US Suit Against Opiod Drugmakers Opens In West Virginia
US drug companies face hundreds of millions of dollars in damages for fomenting opioid addiction as a trial opened Monday in West Virginia, one of the states most devastated by the epidemic.
Leading pharmaceutical makers and distributors, including bankrupt Oxycontin pioneers Purdue Pharma, drugs distribution giant AmerisourceBergen, and top pharmacy chain CVS, are accused by the city of Huntington and its surrounding county of pumping highly addictive painkillers into the state, stoking a widespread addiction and overdose crisis that continues today.
More than 400,000 people have died of overdoses across the country since the early 2000s, when producers of prescription drugs like oxycodone and hydrocodone ramped up sales through pharmacies and doctors with few controls.
West Virginia had the highest rate of addiction in the country, with overdose deaths almost triple the national rate.

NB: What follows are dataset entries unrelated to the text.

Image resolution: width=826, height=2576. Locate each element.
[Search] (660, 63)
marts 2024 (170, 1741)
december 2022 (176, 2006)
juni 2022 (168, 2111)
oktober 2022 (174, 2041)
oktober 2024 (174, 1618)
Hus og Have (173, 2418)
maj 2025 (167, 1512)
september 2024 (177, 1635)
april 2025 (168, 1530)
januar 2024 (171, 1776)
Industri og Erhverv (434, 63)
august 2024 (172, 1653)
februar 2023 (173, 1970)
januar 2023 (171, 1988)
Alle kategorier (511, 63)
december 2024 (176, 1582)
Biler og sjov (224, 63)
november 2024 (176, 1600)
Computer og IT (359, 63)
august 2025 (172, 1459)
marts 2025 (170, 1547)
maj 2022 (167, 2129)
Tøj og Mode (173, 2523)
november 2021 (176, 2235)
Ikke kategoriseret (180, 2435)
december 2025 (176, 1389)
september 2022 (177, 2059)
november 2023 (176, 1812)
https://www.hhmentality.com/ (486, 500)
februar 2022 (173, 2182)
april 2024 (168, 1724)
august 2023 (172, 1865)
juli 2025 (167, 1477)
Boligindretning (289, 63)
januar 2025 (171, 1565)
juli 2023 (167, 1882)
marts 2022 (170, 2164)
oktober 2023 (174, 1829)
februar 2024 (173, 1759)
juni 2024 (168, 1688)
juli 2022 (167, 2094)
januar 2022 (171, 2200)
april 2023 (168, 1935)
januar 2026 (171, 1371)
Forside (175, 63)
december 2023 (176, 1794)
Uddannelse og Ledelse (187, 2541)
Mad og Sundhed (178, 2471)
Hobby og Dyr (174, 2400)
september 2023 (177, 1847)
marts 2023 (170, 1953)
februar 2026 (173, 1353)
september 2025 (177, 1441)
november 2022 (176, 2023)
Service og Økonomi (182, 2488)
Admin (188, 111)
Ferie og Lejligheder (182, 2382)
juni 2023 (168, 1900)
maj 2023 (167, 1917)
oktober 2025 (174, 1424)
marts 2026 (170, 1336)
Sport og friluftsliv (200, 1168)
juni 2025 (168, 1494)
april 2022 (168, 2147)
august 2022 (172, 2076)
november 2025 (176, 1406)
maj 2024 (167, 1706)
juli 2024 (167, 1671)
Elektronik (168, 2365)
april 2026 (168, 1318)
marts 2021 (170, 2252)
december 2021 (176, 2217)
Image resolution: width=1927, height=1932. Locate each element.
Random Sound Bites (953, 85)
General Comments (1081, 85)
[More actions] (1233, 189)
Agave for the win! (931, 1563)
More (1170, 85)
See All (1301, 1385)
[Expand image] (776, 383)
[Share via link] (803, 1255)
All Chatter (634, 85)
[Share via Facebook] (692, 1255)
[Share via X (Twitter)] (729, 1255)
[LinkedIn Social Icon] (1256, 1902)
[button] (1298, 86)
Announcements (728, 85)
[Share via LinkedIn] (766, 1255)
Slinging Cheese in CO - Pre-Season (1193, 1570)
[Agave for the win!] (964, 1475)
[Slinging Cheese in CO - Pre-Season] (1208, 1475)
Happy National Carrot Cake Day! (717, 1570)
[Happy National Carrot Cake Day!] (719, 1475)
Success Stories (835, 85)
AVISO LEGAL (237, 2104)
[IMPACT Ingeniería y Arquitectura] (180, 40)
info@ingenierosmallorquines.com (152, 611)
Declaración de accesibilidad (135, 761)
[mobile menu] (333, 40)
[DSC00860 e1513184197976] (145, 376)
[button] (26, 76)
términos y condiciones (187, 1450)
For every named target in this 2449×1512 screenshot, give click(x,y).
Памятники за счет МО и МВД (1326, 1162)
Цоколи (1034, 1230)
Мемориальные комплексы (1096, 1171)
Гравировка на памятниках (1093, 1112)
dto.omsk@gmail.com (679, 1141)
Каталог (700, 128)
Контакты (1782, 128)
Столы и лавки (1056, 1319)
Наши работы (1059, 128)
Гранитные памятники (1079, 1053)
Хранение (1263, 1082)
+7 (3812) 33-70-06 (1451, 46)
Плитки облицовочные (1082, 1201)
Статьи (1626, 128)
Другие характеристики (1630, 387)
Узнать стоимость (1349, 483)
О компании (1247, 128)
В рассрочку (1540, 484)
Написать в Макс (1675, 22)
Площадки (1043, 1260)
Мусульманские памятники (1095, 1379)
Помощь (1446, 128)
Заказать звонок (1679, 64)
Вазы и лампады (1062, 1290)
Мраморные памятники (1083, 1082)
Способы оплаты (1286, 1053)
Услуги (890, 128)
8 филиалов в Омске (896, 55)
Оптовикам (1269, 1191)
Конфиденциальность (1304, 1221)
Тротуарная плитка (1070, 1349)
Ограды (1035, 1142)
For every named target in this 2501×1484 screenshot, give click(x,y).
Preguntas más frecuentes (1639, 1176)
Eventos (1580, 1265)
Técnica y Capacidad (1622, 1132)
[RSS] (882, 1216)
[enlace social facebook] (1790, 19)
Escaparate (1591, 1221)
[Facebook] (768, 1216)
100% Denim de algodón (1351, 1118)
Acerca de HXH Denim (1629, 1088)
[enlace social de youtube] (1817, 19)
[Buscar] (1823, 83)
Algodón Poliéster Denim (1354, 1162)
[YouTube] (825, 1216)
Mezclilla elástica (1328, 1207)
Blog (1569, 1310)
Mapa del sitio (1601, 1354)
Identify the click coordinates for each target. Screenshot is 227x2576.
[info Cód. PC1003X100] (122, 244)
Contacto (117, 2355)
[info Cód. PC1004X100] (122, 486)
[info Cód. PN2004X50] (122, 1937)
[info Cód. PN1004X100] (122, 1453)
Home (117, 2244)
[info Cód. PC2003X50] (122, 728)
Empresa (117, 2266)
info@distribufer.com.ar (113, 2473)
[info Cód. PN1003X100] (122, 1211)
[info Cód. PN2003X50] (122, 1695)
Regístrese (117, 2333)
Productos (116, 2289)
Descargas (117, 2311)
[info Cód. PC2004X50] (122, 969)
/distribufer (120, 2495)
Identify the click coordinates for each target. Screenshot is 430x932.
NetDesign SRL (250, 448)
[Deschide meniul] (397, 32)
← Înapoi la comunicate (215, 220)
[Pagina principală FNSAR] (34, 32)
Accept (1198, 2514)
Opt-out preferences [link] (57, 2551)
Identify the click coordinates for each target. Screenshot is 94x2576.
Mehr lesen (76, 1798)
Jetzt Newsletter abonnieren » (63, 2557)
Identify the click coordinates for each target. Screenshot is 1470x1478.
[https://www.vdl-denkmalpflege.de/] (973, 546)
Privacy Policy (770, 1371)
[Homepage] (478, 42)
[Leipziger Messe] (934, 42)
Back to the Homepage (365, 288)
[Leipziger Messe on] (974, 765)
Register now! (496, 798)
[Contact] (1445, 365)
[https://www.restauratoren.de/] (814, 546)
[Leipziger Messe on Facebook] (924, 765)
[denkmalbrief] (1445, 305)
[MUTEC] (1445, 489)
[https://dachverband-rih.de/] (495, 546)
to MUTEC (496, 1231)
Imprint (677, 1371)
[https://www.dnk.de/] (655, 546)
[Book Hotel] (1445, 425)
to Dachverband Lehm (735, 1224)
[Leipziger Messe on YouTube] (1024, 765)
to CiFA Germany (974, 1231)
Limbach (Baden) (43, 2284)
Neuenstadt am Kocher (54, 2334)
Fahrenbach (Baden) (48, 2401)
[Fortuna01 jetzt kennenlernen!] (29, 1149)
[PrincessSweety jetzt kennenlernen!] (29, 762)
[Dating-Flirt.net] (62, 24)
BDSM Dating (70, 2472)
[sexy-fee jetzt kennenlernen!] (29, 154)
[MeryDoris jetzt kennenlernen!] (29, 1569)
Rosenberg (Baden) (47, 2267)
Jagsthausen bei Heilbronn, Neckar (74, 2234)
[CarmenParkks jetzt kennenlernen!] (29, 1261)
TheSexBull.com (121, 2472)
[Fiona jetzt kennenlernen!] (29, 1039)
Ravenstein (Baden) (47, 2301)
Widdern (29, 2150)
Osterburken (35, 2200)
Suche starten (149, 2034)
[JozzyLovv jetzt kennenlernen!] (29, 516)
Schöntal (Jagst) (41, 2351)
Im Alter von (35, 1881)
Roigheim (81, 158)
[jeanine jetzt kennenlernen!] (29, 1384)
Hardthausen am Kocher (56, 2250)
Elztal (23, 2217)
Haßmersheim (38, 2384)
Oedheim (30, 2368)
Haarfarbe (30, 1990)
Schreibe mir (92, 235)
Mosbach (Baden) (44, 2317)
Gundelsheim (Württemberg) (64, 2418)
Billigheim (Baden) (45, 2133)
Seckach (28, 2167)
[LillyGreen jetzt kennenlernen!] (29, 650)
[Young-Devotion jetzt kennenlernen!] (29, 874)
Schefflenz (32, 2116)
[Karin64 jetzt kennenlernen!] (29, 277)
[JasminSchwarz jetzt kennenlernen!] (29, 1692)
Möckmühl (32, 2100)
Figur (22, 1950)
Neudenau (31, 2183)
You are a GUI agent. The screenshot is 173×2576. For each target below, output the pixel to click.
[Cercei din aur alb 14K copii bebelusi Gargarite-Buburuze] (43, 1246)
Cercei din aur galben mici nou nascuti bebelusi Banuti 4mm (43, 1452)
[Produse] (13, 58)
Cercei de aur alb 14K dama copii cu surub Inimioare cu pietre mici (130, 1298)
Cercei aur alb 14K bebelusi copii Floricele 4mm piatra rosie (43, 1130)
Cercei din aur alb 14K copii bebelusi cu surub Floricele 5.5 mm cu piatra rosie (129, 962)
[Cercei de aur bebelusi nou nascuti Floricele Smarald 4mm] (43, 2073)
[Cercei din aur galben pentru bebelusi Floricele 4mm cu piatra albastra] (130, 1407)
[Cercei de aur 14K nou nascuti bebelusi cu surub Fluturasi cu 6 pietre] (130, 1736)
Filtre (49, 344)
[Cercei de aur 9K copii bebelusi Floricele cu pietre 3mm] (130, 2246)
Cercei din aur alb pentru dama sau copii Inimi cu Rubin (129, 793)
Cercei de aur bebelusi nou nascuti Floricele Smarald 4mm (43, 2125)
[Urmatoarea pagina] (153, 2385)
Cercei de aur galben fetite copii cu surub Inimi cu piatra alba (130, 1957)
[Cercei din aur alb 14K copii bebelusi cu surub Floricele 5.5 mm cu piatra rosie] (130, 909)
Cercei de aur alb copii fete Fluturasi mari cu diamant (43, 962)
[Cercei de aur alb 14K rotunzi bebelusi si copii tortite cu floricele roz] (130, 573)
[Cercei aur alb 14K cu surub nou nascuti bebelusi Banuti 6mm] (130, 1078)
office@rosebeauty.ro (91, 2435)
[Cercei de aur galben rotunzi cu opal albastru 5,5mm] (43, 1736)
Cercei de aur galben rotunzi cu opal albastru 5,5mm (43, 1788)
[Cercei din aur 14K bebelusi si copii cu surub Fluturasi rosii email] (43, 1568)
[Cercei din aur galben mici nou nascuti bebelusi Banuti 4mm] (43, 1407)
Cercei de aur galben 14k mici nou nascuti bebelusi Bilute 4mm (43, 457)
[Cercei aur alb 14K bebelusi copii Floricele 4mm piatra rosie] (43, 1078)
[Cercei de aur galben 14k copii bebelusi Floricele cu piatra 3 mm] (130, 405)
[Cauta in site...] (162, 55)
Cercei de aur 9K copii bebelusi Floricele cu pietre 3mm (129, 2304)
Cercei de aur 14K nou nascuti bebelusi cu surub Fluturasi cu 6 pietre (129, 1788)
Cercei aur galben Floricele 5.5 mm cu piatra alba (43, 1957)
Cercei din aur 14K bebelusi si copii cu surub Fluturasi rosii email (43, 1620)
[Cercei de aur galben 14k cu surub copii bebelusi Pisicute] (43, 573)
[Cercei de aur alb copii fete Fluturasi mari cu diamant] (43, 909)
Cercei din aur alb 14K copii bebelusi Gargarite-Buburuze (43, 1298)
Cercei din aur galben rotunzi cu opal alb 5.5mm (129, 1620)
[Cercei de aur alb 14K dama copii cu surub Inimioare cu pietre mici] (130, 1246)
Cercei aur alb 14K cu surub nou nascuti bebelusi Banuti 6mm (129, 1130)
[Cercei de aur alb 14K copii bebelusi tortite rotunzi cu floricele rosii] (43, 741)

"Between 2006 and 2014, manufacturers and distributors of prescription opioids have showered the state of West Virginia with 1.1 billion hydrocodone and oxycodone pills," the lawsuit charges.
"The massive over-shipment amounts to 611 pain pills for every man, woman and child in the state."
One of over 3,000 similar lawsuits around the country, the Huntington case has become the focus of national efforts to make the companies pay for the social and medical costs of the addiction epidemic.
An earlier lawsuit in Cleveland, Ohio failed to lead to a universal settlement, putting the focus on Huntington.
In the Cleveland suit, the leading defendants -- McKesson Corp., AmerisourceBergen, Cardinal Health and Teva Pharmaceuticals -- agreed in a negotiated deal to pay two counties $260 million.
That avoided allowing a federal judge to make the decision, which could have served as a template for all of the other claims by cities, counties, and Native American groups -- claims that add up to tens of billions of dollars.
The drugmakers and pharmacy chains blame the epidemic on doctors who overprescribed the drugs, fuelling a massive black market for some 15 years that was only brought under control beginning in 2015.
But the federal government has prosecuted and jailed or fined hundreds of doctors, pharmacies and drug producers for everything from trafficking to poor controls on opioid distribution.
Since controls on legal opioids were tightened, many people whose addiction began with prescription drugs have turned to illegal heroin and fentanyl, prolonging the epidemic, which worsened during the Covid-19 shutdown.
The US Centers for Disease Control estimates total overdose deaths last year at about 90,000, nearly three-quarters of them involving opioids.